Once again, the federal government has yanked the political football of public lands management out from proponents of multiple use and local input like Lucy to Charlie Brown.

The ability for Utah's ranching families to have any kind of the certainty needed to manage the future of their family businesses is made more difficult with this back-and-forth method of management.

We support legislative solutions to public land management that takes local input and local impacts into consideration."

-Ron Gibson, President, Utah Farm Bureau

Gov. Cox, Lt. Governor Henderson, Attorney General Reyes, Senate President Adams and House Speaker Wilson Express Disappointment in Biden Administration’s Decision to Expand Utah Monuments

“We expected and hoped for closer collaboration between our state and national leaders, especially on matters that directly impact Utah and our citizens. The president’s decision to enlarge the monuments again is a tragic missed opportunity — it fails to provide certainty as well as the funding for law enforcement, research, and other protections which the monuments need and which only Congressional action can offer. 

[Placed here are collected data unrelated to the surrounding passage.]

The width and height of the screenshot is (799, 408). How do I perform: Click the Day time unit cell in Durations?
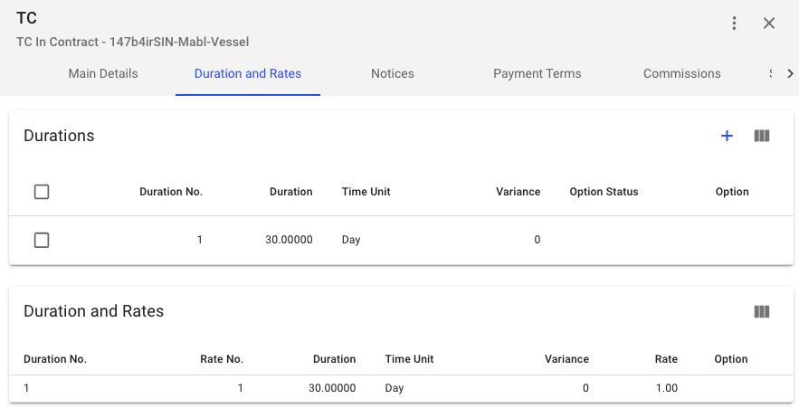[351, 240]
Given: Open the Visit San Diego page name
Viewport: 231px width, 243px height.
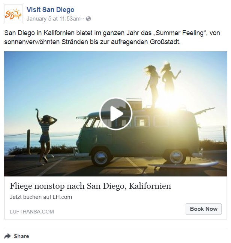Looking at the screenshot, I should coord(50,10).
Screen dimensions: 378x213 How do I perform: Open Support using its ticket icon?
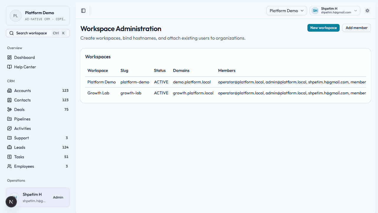point(9,138)
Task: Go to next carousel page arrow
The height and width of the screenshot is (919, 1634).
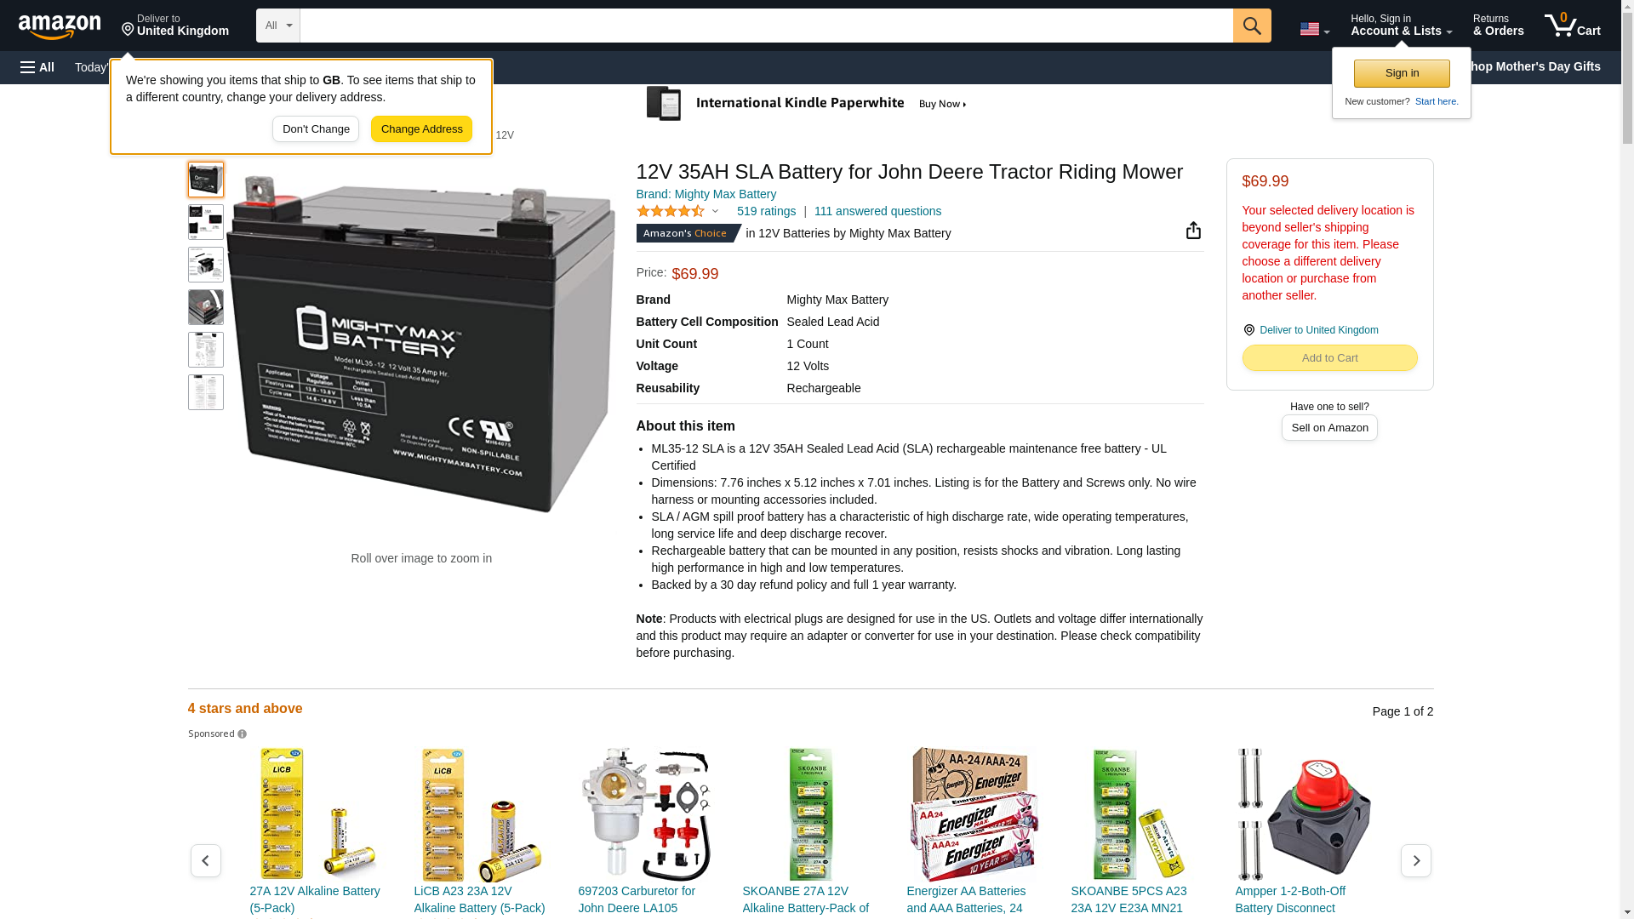Action: coord(1415,860)
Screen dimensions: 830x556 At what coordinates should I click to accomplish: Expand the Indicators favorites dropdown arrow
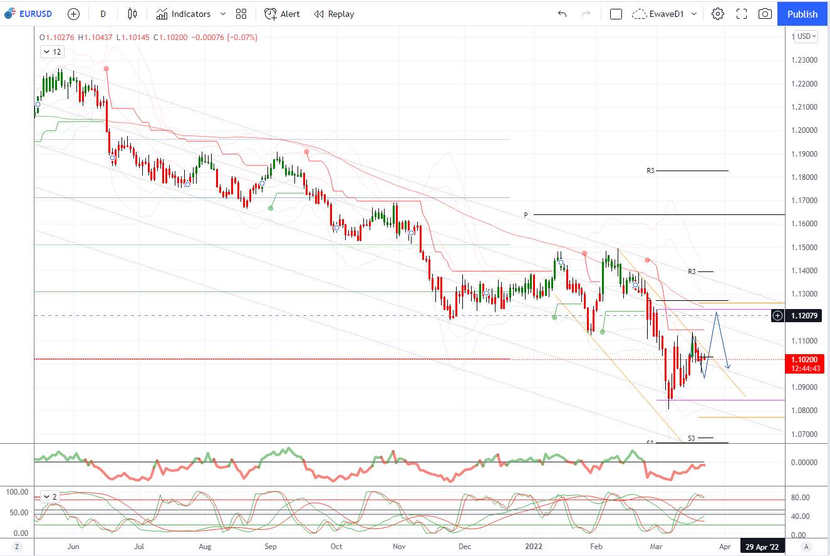224,14
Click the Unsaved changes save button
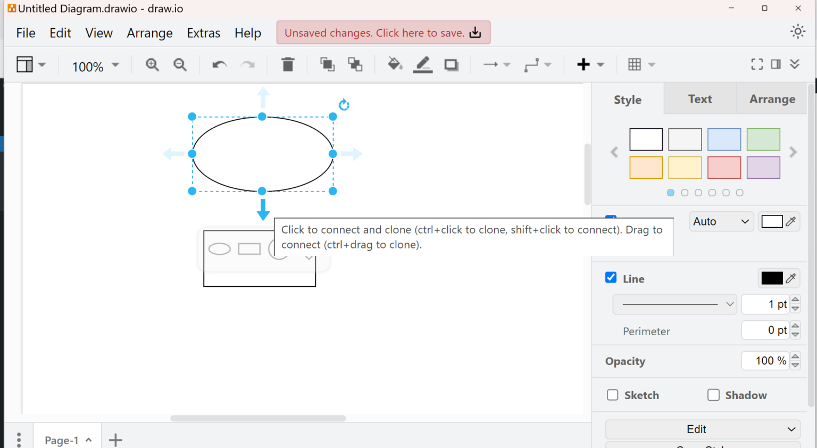Screen dimensions: 817x448 tap(382, 32)
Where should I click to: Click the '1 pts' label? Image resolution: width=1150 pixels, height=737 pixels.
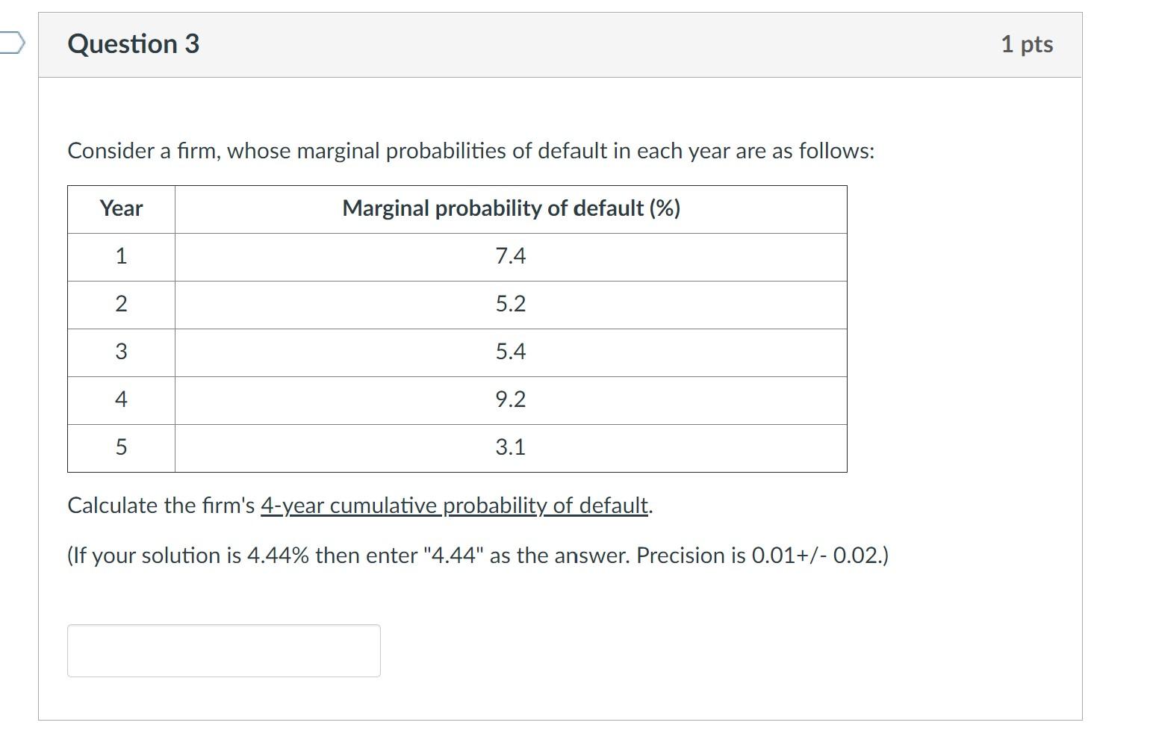(1027, 43)
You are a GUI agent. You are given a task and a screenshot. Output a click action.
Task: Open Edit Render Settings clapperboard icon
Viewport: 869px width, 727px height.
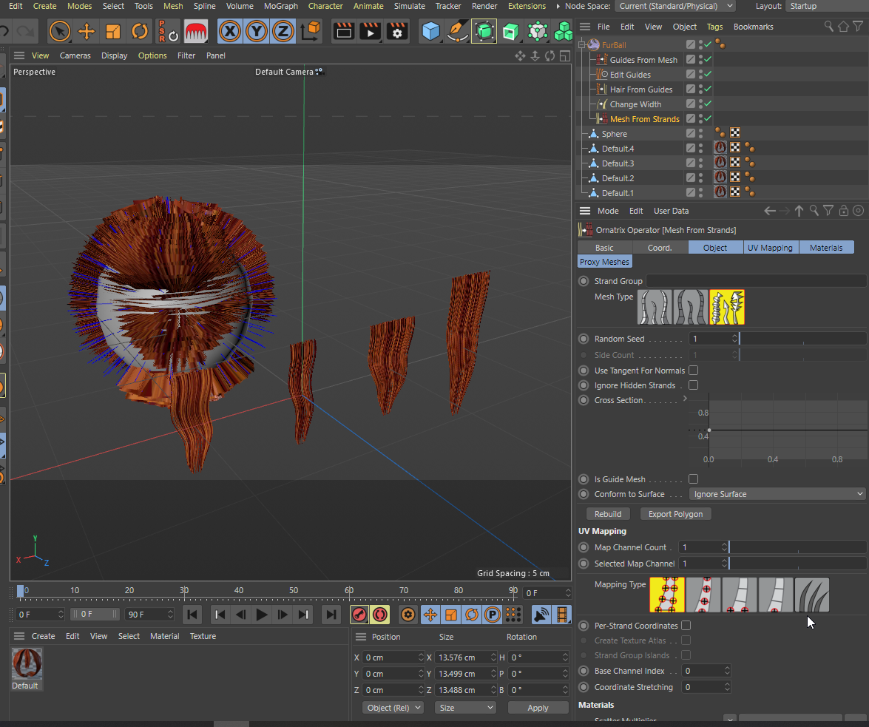pyautogui.click(x=397, y=32)
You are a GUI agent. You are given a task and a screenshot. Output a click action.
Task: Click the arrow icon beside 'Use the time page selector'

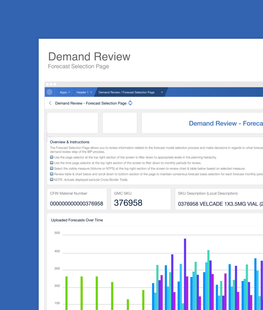[x=52, y=163]
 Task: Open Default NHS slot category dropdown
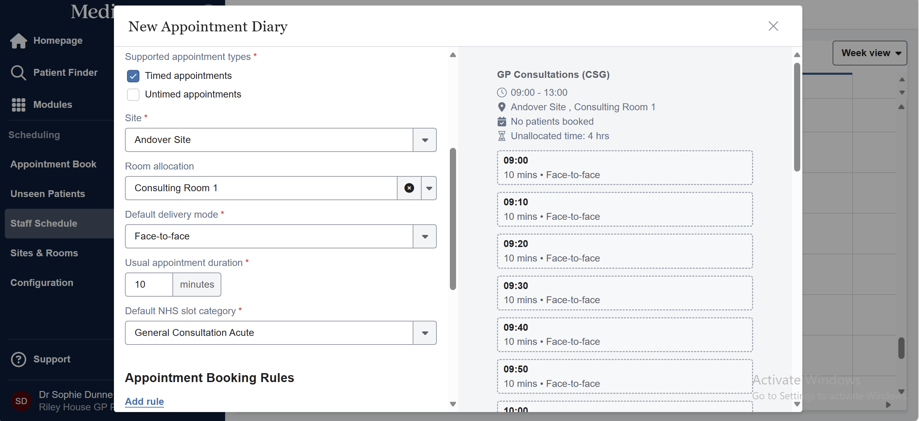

“As Chief Justice Roberts noted earlier this year, the purpose of the Antiquities Act is to protect the “smallest area compatible with the care and management” of significant archeological or historical objects to be protected. We agree and will consider all available legal options to that end.

“We are equally disappointed that the Bureau of Land Management’s headquarters will be moving from Colorado to Washington, D.C. – thousands of miles away from over 90 percent of the country’s federally-owned and managed lands. Locating the BLM away from the nation’s capital and near the lands managed brought a valuable new perspective to the BLM and should have served as a model for other federal departments. 

“These decisions clearly demonstrate the administration’s unwillingness to collaborate with and listen to those most impacted by their decisions. We remain hopeful that a long-term solution will be reached in the future and that the exhausting policy instability over Utah’s public land  can come to an end.”